§ **Prompt**
Rewrite the entries below, swapping "GUI agent" for "interface agent" everywhere it appears and leaving everything else unchanged.

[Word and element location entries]
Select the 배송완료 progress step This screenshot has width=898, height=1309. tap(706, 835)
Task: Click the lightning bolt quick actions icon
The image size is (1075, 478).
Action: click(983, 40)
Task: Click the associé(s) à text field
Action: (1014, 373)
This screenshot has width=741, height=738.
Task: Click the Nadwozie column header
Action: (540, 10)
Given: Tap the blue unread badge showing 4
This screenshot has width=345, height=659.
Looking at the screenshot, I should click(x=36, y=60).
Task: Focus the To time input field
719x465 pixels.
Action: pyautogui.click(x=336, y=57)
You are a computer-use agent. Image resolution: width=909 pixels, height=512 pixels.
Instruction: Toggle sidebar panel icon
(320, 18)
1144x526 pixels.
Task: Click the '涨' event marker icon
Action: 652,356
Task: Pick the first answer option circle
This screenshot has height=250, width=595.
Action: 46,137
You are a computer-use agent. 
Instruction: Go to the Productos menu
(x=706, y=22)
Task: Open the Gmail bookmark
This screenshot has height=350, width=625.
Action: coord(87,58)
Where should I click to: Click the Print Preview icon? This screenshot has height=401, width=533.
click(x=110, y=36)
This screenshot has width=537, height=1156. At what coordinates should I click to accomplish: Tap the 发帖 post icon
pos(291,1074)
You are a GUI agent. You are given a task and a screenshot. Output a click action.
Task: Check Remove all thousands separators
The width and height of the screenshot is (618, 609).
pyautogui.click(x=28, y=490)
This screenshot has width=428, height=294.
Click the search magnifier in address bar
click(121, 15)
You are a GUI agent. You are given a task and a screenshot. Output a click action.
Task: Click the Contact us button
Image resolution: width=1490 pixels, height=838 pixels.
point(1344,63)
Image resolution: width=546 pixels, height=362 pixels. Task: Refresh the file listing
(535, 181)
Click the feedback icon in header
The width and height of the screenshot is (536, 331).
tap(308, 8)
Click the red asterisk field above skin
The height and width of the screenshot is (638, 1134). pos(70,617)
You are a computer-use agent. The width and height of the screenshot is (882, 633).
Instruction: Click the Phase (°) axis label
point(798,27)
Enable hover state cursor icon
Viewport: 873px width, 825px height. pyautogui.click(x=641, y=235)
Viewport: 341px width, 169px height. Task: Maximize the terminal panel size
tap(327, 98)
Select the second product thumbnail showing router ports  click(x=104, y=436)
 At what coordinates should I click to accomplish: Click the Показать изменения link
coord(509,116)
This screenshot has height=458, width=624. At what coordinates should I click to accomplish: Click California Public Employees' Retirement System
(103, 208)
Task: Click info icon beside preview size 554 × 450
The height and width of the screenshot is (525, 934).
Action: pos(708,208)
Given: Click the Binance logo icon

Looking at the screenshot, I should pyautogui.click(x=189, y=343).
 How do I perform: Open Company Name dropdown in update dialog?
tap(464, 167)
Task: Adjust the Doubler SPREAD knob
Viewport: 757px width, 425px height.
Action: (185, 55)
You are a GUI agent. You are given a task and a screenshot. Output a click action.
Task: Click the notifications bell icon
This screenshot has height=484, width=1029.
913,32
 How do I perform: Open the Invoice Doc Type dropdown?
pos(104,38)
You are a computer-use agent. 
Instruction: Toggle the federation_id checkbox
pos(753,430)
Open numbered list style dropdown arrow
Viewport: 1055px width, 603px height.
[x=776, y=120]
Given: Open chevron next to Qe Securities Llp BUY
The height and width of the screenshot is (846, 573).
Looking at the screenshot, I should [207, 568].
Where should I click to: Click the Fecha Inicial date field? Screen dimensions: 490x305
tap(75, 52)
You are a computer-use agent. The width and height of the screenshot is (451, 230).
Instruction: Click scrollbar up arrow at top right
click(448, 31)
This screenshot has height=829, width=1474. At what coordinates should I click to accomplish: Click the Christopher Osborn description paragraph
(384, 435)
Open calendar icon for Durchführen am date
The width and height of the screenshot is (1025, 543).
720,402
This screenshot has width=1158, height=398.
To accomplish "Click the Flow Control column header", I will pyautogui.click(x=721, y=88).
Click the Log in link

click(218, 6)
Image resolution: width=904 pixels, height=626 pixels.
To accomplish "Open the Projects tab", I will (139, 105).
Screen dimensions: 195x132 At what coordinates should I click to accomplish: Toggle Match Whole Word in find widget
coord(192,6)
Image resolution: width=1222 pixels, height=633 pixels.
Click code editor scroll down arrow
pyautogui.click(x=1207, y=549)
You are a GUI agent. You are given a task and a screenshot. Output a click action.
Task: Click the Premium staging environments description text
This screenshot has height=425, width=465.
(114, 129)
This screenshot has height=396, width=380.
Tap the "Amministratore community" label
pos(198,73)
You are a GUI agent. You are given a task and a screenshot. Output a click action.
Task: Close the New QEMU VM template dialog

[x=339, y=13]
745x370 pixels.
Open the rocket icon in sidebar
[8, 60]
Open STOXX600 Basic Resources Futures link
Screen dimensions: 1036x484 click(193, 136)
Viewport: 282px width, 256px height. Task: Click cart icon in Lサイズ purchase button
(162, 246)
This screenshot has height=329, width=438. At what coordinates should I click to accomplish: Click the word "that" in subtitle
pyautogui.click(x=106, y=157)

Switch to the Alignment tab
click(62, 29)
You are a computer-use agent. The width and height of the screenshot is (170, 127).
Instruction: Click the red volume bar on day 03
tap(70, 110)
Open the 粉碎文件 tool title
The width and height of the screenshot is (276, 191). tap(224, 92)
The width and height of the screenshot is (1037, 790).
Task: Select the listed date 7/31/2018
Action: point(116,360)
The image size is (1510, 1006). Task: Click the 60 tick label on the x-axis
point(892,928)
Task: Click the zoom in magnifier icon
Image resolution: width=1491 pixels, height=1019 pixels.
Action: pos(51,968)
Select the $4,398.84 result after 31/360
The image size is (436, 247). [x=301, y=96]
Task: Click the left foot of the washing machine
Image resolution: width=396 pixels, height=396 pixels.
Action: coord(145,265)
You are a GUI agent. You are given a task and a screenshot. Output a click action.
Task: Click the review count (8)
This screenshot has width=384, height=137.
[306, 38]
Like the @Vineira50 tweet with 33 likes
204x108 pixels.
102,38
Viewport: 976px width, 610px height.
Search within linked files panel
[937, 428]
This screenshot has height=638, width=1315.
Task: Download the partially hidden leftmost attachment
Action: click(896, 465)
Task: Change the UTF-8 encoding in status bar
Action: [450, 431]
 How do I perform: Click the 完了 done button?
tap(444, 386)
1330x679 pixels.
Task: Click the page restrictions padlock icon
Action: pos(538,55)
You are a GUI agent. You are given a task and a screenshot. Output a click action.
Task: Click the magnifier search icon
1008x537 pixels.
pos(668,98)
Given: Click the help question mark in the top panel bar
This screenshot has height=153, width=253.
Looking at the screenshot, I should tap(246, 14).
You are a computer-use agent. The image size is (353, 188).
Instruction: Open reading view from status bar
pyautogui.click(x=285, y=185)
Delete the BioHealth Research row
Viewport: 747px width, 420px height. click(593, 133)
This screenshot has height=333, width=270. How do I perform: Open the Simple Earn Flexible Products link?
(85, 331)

§ **Answer to the exercise**
Select the 배송완료 progress step This screenshot has width=898, height=1309. tap(706, 835)
Task: Click the lightning bolt quick actions icon
The image size is (1075, 478).
Action: click(983, 40)
Task: Click the associé(s) à text field
Action: (1014, 373)
This screenshot has width=741, height=738.
Task: Click the Nadwozie column header
Action: (540, 10)
Given: Tap the blue unread badge showing 4
This screenshot has width=345, height=659.
Looking at the screenshot, I should click(x=36, y=60).
Task: Focus the To time input field
719x465 pixels.
Action: pyautogui.click(x=336, y=57)
You are a computer-use agent. Image resolution: width=909 pixels, height=512 pixels.
Instruction: Toggle sidebar panel icon
(320, 18)
1144x526 pixels.
Task: Click the '涨' event marker icon
Action: 652,356
Task: Pick the first answer option circle
This screenshot has height=250, width=595.
Action: 46,137
You are a computer-use agent. 
Instruction: Go to the Productos menu
(x=706, y=22)
Task: Open the Gmail bookmark
This screenshot has height=350, width=625.
Action: coord(87,58)
Where should I click to: Click the Print Preview icon? This screenshot has height=401, width=533.
click(x=110, y=36)
This screenshot has width=537, height=1156. At what coordinates should I click to accomplish: Tap the 发帖 post icon
pos(291,1074)
You are a interface agent. You are given a task and a screenshot. Output a click action.
Task: Check Remove all thousands separators
The width and height of the screenshot is (618, 609).
pyautogui.click(x=28, y=490)
This screenshot has width=428, height=294.
Click the search magnifier in address bar
click(121, 15)
You are a interface agent. You are given a task and a screenshot. Output a click action.
Task: Click the Contact us button
Image resolution: width=1490 pixels, height=838 pixels.
point(1344,63)
Image resolution: width=546 pixels, height=362 pixels. Task: Refresh the file listing
(535, 181)
Click the feedback icon in header
The width and height of the screenshot is (536, 331).
tap(308, 8)
Click the red asterisk field above skin
The height and width of the screenshot is (638, 1134). pos(70,617)
You are a computer-use agent. The width and height of the screenshot is (882, 633).
Instruction: Click the Phase (°) axis label
point(798,27)
Enable hover state cursor icon
Viewport: 873px width, 825px height. pyautogui.click(x=641, y=235)
Viewport: 341px width, 169px height. Task: Maximize the terminal panel size
tap(327, 98)
Select the second product thumbnail showing router ports  click(x=104, y=436)
 At what coordinates should I click to accomplish: Click the Показать изменения link
coord(509,116)
This screenshot has height=458, width=624. At what coordinates should I click to accomplish: Click California Public Employees' Retirement System
(103, 208)
Task: Click info icon beside preview size 554 × 450
The height and width of the screenshot is (525, 934).
Action: pos(708,208)
Given: Click the Binance logo icon

Looking at the screenshot, I should pyautogui.click(x=189, y=343).
 How do I perform: Open Company Name dropdown in update dialog?
tap(464, 167)
Task: Adjust the Doubler SPREAD knob
Viewport: 757px width, 425px height.
Action: (185, 55)
You are a interface agent. You are given a task and a screenshot. Output a click action.
Task: Click the notifications bell icon
This screenshot has height=484, width=1029.
913,32
 How do I perform: Open the Invoice Doc Type dropdown?
pos(104,38)
You are a computer-use agent. 
Instruction: Toggle the federation_id checkbox
pos(753,430)
Open numbered list style dropdown arrow
Viewport: 1055px width, 603px height.
[x=776, y=120]
Given: Open chevron next to Qe Securities Llp BUY
The height and width of the screenshot is (846, 573).
Looking at the screenshot, I should [207, 568].
Where should I click to: Click the Fecha Inicial date field? Screen dimensions: 490x305
tap(75, 52)
You are a computer-use agent. The width and height of the screenshot is (451, 230).
Instruction: Click scrollbar up arrow at top right
click(448, 31)
This screenshot has height=829, width=1474. At what coordinates should I click to accomplish: Click the Christopher Osborn description paragraph
(384, 435)
Open calendar icon for Durchführen am date
The width and height of the screenshot is (1025, 543).
720,402
This screenshot has width=1158, height=398.
To accomplish "Click the Flow Control column header", I will pyautogui.click(x=721, y=88).
Click the Log in link

click(218, 6)
Image resolution: width=904 pixels, height=626 pixels.
To accomplish "Open the Projects tab", I will (139, 105).
Screen dimensions: 195x132 At what coordinates should I click to accomplish: Toggle Match Whole Word in find widget
coord(192,6)
Image resolution: width=1222 pixels, height=633 pixels.
Click code editor scroll down arrow
pyautogui.click(x=1207, y=549)
You are a interface agent. You are given a task and a screenshot. Output a click action.
Task: Click the Premium staging environments description text
This screenshot has height=425, width=465.
(114, 129)
This screenshot has height=396, width=380.
Tap the "Amministratore community" label
pos(198,73)
You are a interface agent. You are given a task and a screenshot. Output a click action.
Task: Close the New QEMU VM template dialog

[x=339, y=13]
745x370 pixels.
Open the rocket icon in sidebar
[8, 60]
Open STOXX600 Basic Resources Futures link
Screen dimensions: 1036x484 click(193, 136)
Viewport: 282px width, 256px height. Task: Click cart icon in Lサイズ purchase button
(162, 246)
This screenshot has height=329, width=438. At what coordinates should I click to accomplish: Click the word "that" in subtitle
pyautogui.click(x=106, y=157)

Switch to the Alignment tab
click(62, 29)
You are a computer-use agent. The width and height of the screenshot is (170, 127).
Instruction: Click the red volume bar on day 03
tap(70, 110)
Open the 粉碎文件 tool title
The width and height of the screenshot is (276, 191). tap(224, 92)
The width and height of the screenshot is (1037, 790).
Task: Select the listed date 7/31/2018
Action: point(116,360)
The image size is (1510, 1006). Task: Click the 60 tick label on the x-axis
point(892,928)
Task: Click the zoom in magnifier icon
Image resolution: width=1491 pixels, height=1019 pixels.
Action: pos(51,968)
Select the $4,398.84 result after 31/360
The image size is (436, 247). [x=301, y=96]
Task: Click the left foot of the washing machine
Image resolution: width=396 pixels, height=396 pixels.
Action: coord(145,265)
You are a interface agent. You are given a task and a screenshot. Output a click action.
Task: Click the review count (8)
This screenshot has width=384, height=137.
[306, 38]
Like the @Vineira50 tweet with 33 likes
204x108 pixels.
102,38
Viewport: 976px width, 610px height.
Search within linked files panel
[937, 428]
This screenshot has height=638, width=1315.
Task: Download the partially hidden leftmost attachment
Action: click(896, 465)
Task: Change the UTF-8 encoding in status bar
Action: [450, 431]
 How do I perform: Click the 完了 done button?
tap(444, 386)
1330x679 pixels.
Task: Click the page restrictions padlock icon
Action: pos(538,55)
You are a interface agent. You are given a task and a screenshot. Output a click action.
Task: Click the magnifier search icon
1008x537 pixels.
pos(668,98)
Given: Click the help question mark in the top panel bar
This screenshot has height=153, width=253.
Looking at the screenshot, I should tap(246, 14).
You are a computer-use agent. The image size is (353, 188).
Instruction: Open reading view from status bar
pyautogui.click(x=285, y=185)
Delete the BioHealth Research row
Viewport: 747px width, 420px height. click(593, 133)
This screenshot has height=333, width=270. How do I perform: Open the Simple Earn Flexible Products link?
(85, 331)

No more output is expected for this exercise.